Two ways teams keep it tractable:

  1. Apply at the parent. A+ published on a parent ASIN inherits to its children, so one module set displays across the whole variation family: twelve wire gauges of one connector, one build instead of twelve.
  2. Template by category, fill by attribute. If your structured data is complete (voltage, wire range, UL file number, temperature rating) the spec module and comparison chart can be generated from it rather than hand-authored. The bottleneck moves from copywriting to data completeness.

A+ is only as cheap as your attribute data is complete; the PIM stores that data, completing it is a separate job.

Frequently asked questions

Is A+ Content indexed by Amazon search?

A+ Content is not treated as indexable search text. Text inside A+ images is not read as keywords, and the HTML text slots are not a ranking input. The effect on placement is indirect: Amazon's ranking responds to sales performance, so content that converts better tends to place better over time. None of the copy is matched as a keyword.

Do I need Brand Registry to publish A+ Content?

Yes. Basic A+ Content requires an approved Amazon Brand Registry enrollment for the brand on the ASIN, or a Vendor Central relationship. A third-party seller reselling another company's brand cannot publish A+ on those listings, whatever their sales history on the ASIN. The brand owner controls the module set that every seller on that detail page shows.

What is the difference between A+ Content and Premium A+?

Basic A+ gives you static image and text modules below the fold. Premium A+ adds richer module types: video, larger images, interactive hover hotspots, and expandable Q&A blocks. Premium eligibility is separate from Brand Registry enrollment and is set by Amazon, so confirm your account's current status in Seller Central before scoping a build around premium modules.

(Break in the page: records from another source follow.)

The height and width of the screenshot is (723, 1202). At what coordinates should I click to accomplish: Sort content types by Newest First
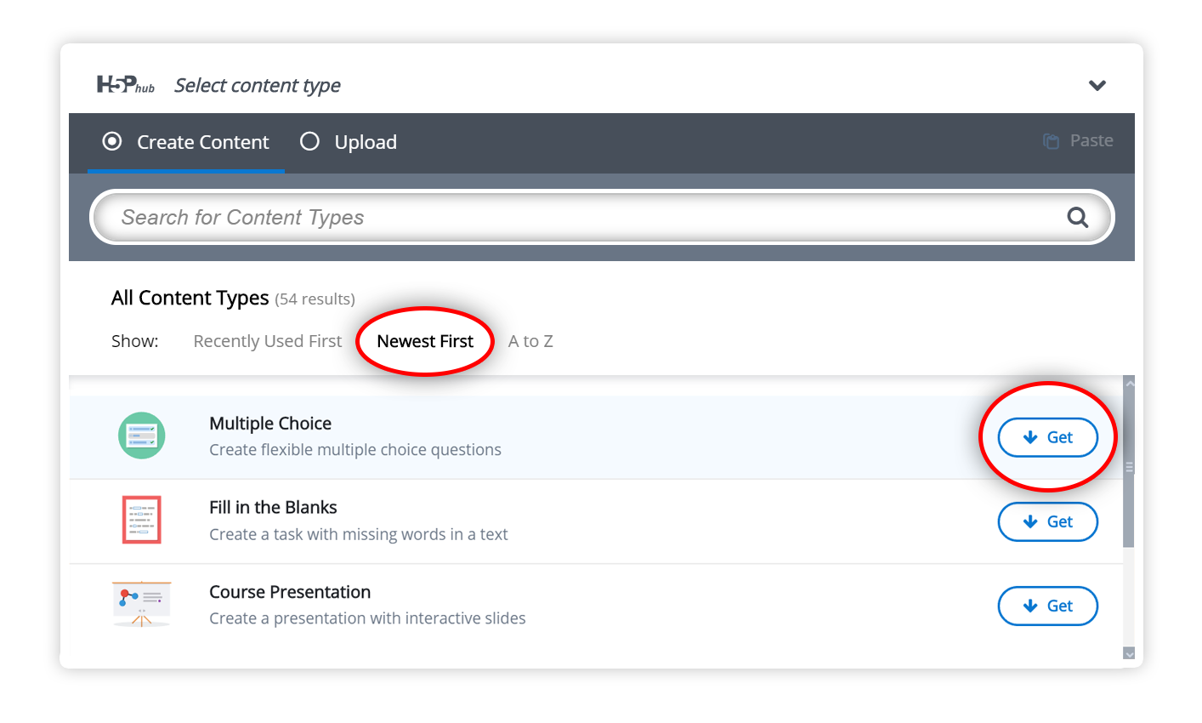[x=425, y=341]
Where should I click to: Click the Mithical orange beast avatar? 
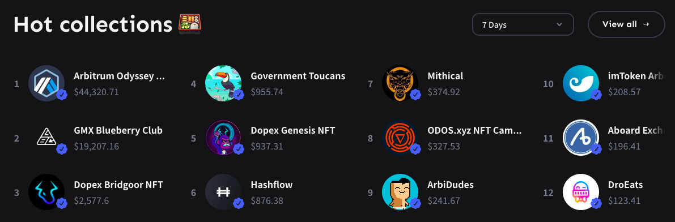400,83
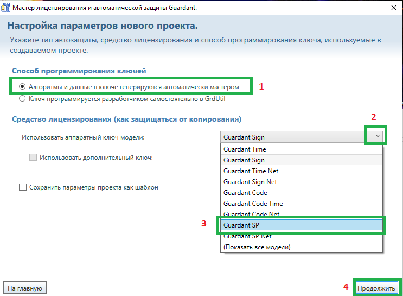This screenshot has width=403, height=296.
Task: Check save project parameters as template
Action: tap(23, 187)

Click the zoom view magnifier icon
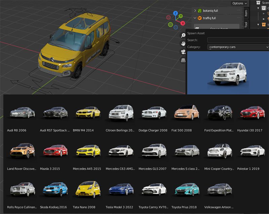point(183,35)
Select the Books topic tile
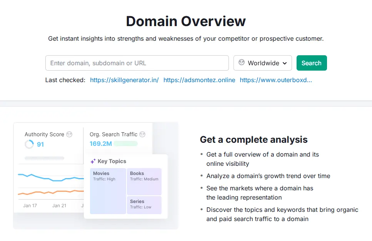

Why was my A+ Content rejected?

Rejections are usually mechanical rather than editorial. Common triggers: price or discount claims, warranty and guarantee language, contact details, shipping promises, competitor references, time-sensitive copy like "new for 2026," or unreadable text baked into an image. The flag lands on the module rather than the phrase, so re-read every slot in that module before resubmitting.

Does A+ Content inherit from parent to child ASINs?

Yes. A+ published against a parent ASIN displays on its child variants, so one module set can cover an entire variation family, for example twelve wire gauges of the same connector. This is the main lever for making A+ affordable at catalog scale. Comparison charts still need maintenance whenever the sibling assortment changes.